Abandon XL2007 for this job and use XL2003 which is faster and produces
graphs that by default do not look like the result of a hamfisted 3
year old playing with a thick wax crayon. I am distinctly unimpressed
with XL2007 YMMV

Regards,

Thanks Martin, unfortunately I don't have a choice over 2007. It's a
royal PITA to deal with this, but I think I've managed to tinker with it
so that it doesn't do any of the hugely unacceptable error-processing
(like crashing when I dared to click an axis title)

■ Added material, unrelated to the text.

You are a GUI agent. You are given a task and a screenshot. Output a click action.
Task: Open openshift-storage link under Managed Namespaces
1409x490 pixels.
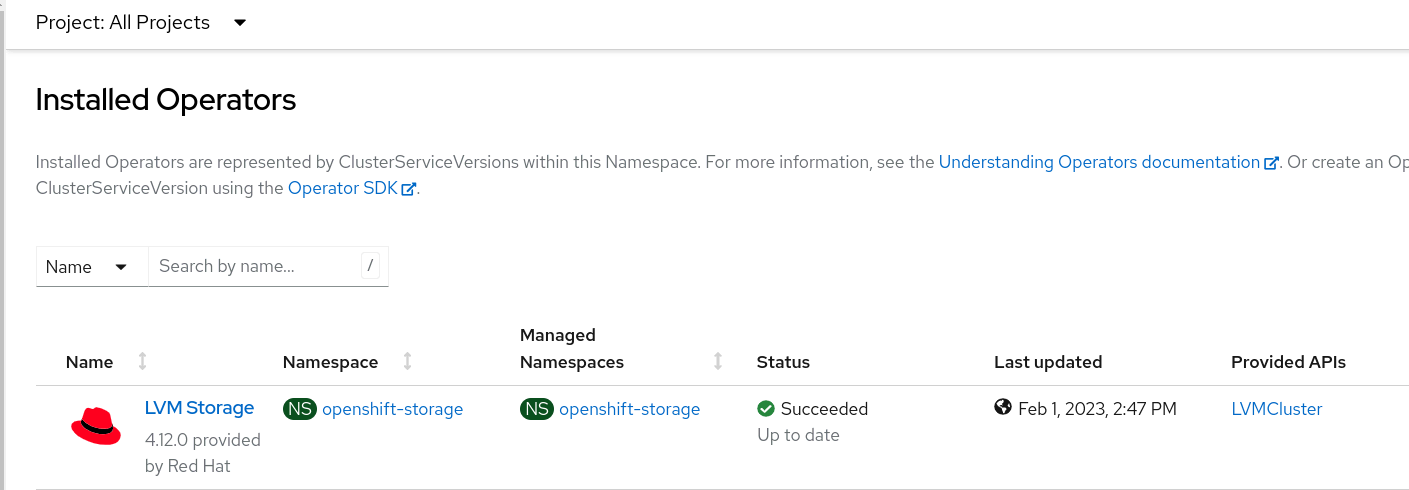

Sorry for the delay replying, my news reader lost the thread and it took
me several goes to get it back :-( At least that one was a user
configuration error...
 
N

Newsx

Thanks Jon, I also did some fiddling with it and found it got weirder
and weirder. Almost as weird as how I misconfigured my news reader to
lose this thread, hence the delay reposting :-(

I create a series of X-Y points where X went from 1 to about 20 and Y
went 1,10,100,1000,10000, 100,100,10,1,10,100 etc

Then I plotted the data on a chart. A nice series of bumps appeared, as
expected. When I changed the Y axis to be logarithmic I got the warning
message again, despite there being no cells at all with anything other
than perfectly valid data.

It seems to me that MS just put a warning message in to make sure
everybody knows (as if they didn't already) that you can't put negatives
on a log scale. It's a shame they didn't seem to provide a way to tell
it that I already knew that :-(

I've been trying to work this in Excel 2007 SP1.
 
J

Jeff Glassman

Check your settings on each logarithmic scale. You will get the error message if the minimum, maximum or zero crossing values are zero or negative.

Now, when you get the dialog box, how do know which of several chart objects gave the error?